Ogromne oburzenie wywołały „alkotubki”, które trafiły do polskich sklepów. Opakowanie produktu Voodoo Monkey do złudzenia przypomina opakowanie owocowych musów, po które często sięgają najmłodsi. Na jednym z opublikowanych w mediach społecznościowych zdjęć widzimy nawet alkohol wyeksponowany w kartonach po produktach marki Tymbark. Ta z produktem nie ma nic wspólnego. Na sprzedaż wódki, likierów i nalewek w tubkach – wedle ustaleń „Gazety Wyborczej” – zdecydowała się firma OLV.

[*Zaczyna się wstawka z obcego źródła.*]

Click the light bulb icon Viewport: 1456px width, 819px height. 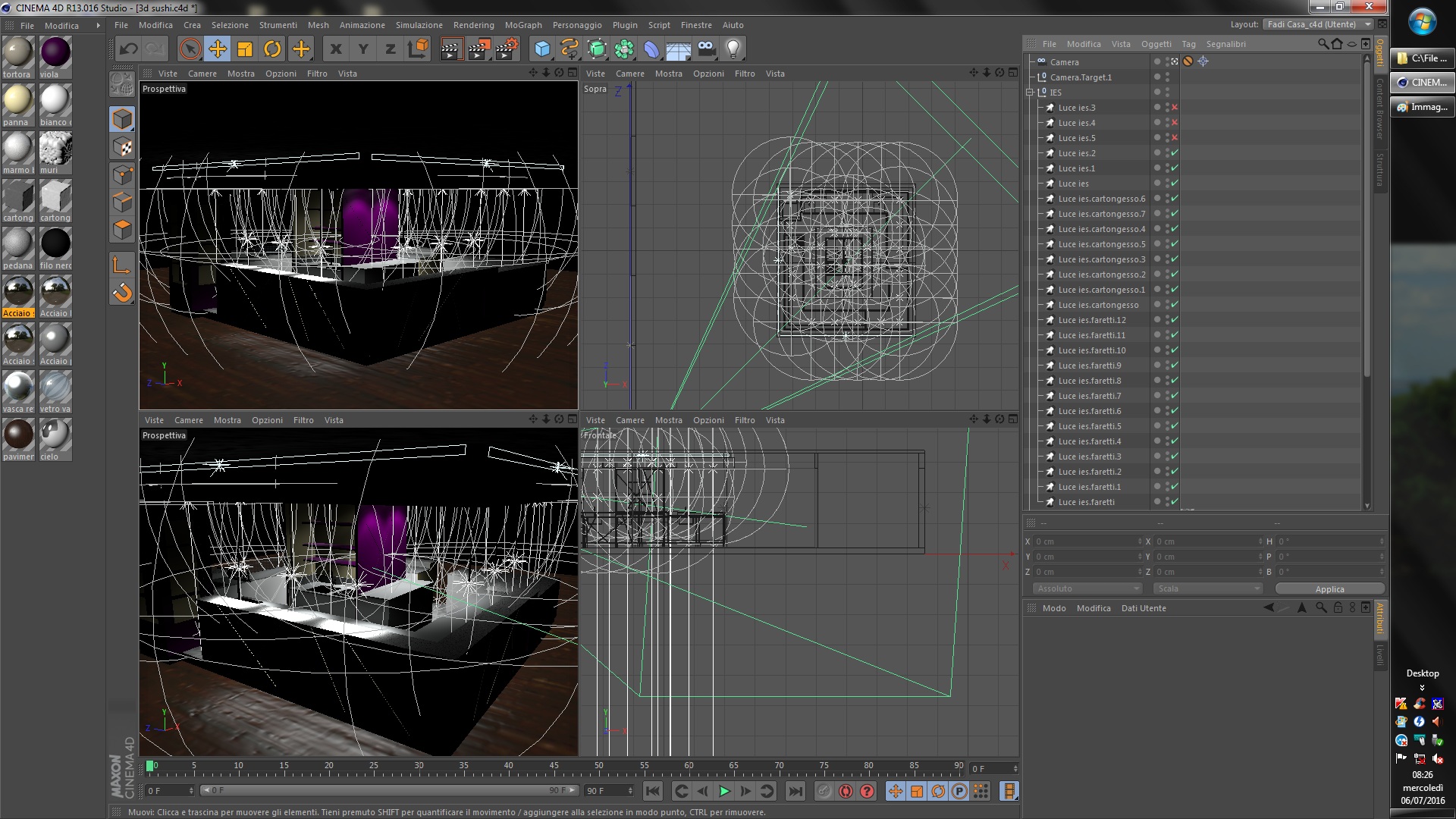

- „O ironio, jej najpopularniejszym produktem są zdrowe musy Owolovo skierowane do dzieci i młodzieży”

- wskazuje dziennik.

Premier: Wyciągniemy konsekwencje

W czasie dzisiejszego posiedzenia rządu interwencję w tej sprawie zapowiedział premier Donald Tusk.

- „Skupimy się na tym, aby znaleźć skuteczną metodę, aby zablokować ten proceder związany z alkoholowymi saszetkami”

- oświadczył.

Zapowiedział również konsekwencje personalne „wobec osób, które nie wykazały się odpowiednią czujnością w ostatnich dniach”.

Wcześniej w stanowczych słowach do sprzedaży alkoholu w tubkach odniósł się za pośrednictwem mediów społecznościowych marszałek Sejmu Szymon Hołownia.

- „Każdy rodzic wie, jak wygląda mus owocowy. Każdy wie, jak bardzo przydaje się, gdy trzeba jechać w dłuższą trasę, albo gdy nagły mały głód - doprowadza nasze dziecko do (chwilowej) rozpaczy. Kupujemy je niemal na ślepo, szukając w sklepie charakterystycznych opakowań - mus wygląda jak mus, tak jak gąbka wygląda jak gąbka”

- zauważył lider Polski 2050.

W ocenie polityka, celem producenta jest trafienie z alkoholem do dzieci.

- „Tu celem jest dziecko. Zaciekawione i zachęcone tym, że trucizna zapakowana jest jak lekarstwo, ma przekroczyć symboliczną granicę, kupić musik do szkoły (może sprzedawca nie zauważy wśród innych podobnych opakowań, może kupi kolega z dowodem) i zupełnie niesymbolicznie zacząć pić”

- stwierdził.

Następnie marszałek Sejmu zwrócił się bezpośrednio do producenta.

- „Szanowna firmo od wódy w saszetkach, to co robicie to ZŁO w czystej postaci. Skoro chcecie już rozpijać nasze dzieci, zacznijcie im jeszcze może sprzedawać broń, w ramach przeniesienia dziecięcej rywalizacji na nowy poziom realności, czy jaki tam inny bullshit Wasz marketing wymyśli. Mam szczerą nadzieję, że karma do Was wróci i Wasza chciwość ukarze się sama. Że zaprotestują odpowiedzialni producenci dziecięcych przekąsek. I że bojkot konsumencki pokaże Wam, że z rodzicami nie warto zadzierać.”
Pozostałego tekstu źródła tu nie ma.